However, the desired behavior is that dd is simply put into I/O wait
state rather than failing with errors while the SBP-2 transport is busy.
Both disks used in this test are based on the OXFW912 bridge. The
"error status: 0:9" before reconnect is typical for them, at least as I
have set them up right now (1394b card, 1394b hub, disks on the hub).
The status means "request complete, function rejected". It has always
been recoverable here when I switched on the 2nd disk with the 1st disk
connected but idle.
Perhaps we should do it in fw-sbp2 like in sbp2: Put the scsi_device
(in sbp2: the Scsi_Host) into blocked state between bus reset event and
successful reconnection. We took a while to get this right in sbp2
because blocking the host is prone to deadlocks. Therefore I was so far
satisfied with fw-sbp2 not using that scheme.
However, the first thing I shall try is to insert a "return
SCSI_MLQUEUE_HOST_BUSY" early in sbp2_scsi_queuecommand, depending on a
check of the logical unit's generation.
A variation of this problem is if the bus reset -- reconnect phase
happens while the SCSI stack is just in the middle of INQUIRY or READ
CAPACITY. During this, the SCSI stack is very quick to offline a
device. We need to do something there, because this situation is not
too unusual (e.g. when several FireWire devices are being powered up
together).
I will proceed to experiment with this as spare time permits.
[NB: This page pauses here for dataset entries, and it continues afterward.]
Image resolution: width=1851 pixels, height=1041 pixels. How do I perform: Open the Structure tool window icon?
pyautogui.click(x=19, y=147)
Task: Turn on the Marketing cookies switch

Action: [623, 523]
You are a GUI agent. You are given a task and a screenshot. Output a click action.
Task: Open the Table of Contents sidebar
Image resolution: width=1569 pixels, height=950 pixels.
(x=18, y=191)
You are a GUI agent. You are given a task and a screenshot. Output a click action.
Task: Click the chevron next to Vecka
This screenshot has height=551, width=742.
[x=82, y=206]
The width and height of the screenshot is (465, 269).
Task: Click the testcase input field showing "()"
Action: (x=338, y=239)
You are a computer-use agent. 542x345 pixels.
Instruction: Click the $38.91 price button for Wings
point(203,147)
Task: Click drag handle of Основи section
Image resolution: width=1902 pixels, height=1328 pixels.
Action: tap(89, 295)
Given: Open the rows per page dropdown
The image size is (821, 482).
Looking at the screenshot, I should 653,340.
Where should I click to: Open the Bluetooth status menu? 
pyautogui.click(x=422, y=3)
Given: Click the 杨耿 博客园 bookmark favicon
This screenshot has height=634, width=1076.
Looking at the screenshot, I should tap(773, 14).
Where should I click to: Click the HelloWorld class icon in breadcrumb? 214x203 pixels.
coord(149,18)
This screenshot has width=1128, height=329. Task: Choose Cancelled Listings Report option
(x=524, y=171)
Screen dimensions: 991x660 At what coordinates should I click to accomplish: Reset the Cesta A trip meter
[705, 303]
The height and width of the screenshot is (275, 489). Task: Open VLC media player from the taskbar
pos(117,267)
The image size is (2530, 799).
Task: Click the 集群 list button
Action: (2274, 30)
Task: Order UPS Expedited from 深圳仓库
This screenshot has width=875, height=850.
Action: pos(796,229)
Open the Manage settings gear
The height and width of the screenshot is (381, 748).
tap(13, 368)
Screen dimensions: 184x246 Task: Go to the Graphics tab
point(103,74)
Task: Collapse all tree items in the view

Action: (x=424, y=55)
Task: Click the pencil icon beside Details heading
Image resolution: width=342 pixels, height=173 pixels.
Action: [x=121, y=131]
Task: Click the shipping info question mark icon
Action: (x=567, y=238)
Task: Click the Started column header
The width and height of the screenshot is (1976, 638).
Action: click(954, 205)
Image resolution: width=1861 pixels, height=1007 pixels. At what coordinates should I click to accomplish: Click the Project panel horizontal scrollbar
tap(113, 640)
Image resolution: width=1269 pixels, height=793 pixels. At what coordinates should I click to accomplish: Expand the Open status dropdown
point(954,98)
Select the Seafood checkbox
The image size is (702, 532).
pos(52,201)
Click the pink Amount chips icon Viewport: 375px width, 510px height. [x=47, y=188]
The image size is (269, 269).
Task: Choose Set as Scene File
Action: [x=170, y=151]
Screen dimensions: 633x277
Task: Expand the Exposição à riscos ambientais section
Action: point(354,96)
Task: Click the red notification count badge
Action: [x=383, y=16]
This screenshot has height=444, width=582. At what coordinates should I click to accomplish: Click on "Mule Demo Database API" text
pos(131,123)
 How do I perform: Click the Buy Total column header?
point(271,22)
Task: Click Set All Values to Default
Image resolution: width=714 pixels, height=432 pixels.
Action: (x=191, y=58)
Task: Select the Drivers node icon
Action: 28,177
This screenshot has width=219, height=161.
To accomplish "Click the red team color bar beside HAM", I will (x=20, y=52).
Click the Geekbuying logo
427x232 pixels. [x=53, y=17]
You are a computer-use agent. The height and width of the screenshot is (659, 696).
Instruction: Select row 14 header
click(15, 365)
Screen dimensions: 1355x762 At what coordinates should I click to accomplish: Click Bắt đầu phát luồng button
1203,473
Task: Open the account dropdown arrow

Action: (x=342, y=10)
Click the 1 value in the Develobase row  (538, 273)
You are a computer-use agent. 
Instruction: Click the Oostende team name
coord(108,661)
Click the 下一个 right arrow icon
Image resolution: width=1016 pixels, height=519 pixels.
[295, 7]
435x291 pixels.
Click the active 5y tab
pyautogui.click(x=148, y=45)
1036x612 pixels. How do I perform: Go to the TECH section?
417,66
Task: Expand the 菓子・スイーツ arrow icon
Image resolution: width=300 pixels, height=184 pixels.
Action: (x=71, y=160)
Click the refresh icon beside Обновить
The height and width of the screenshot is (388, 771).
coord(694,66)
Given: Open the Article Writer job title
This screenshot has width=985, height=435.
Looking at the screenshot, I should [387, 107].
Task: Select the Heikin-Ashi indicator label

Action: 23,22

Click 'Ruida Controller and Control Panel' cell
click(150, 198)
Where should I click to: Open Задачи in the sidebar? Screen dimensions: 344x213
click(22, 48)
Of course
any advice on how to best interact with the SCSI core while the
transport is busy would be appreciated.
--
Stefan Richter
-=====-==--- ---= =--==
http://arcgraph.de/sr/
-------------------------------------------------------------------------
This SF.net email is sponsored by: Microsoft
Defy all challenges. Microsoft(R) Visual Studio 2008.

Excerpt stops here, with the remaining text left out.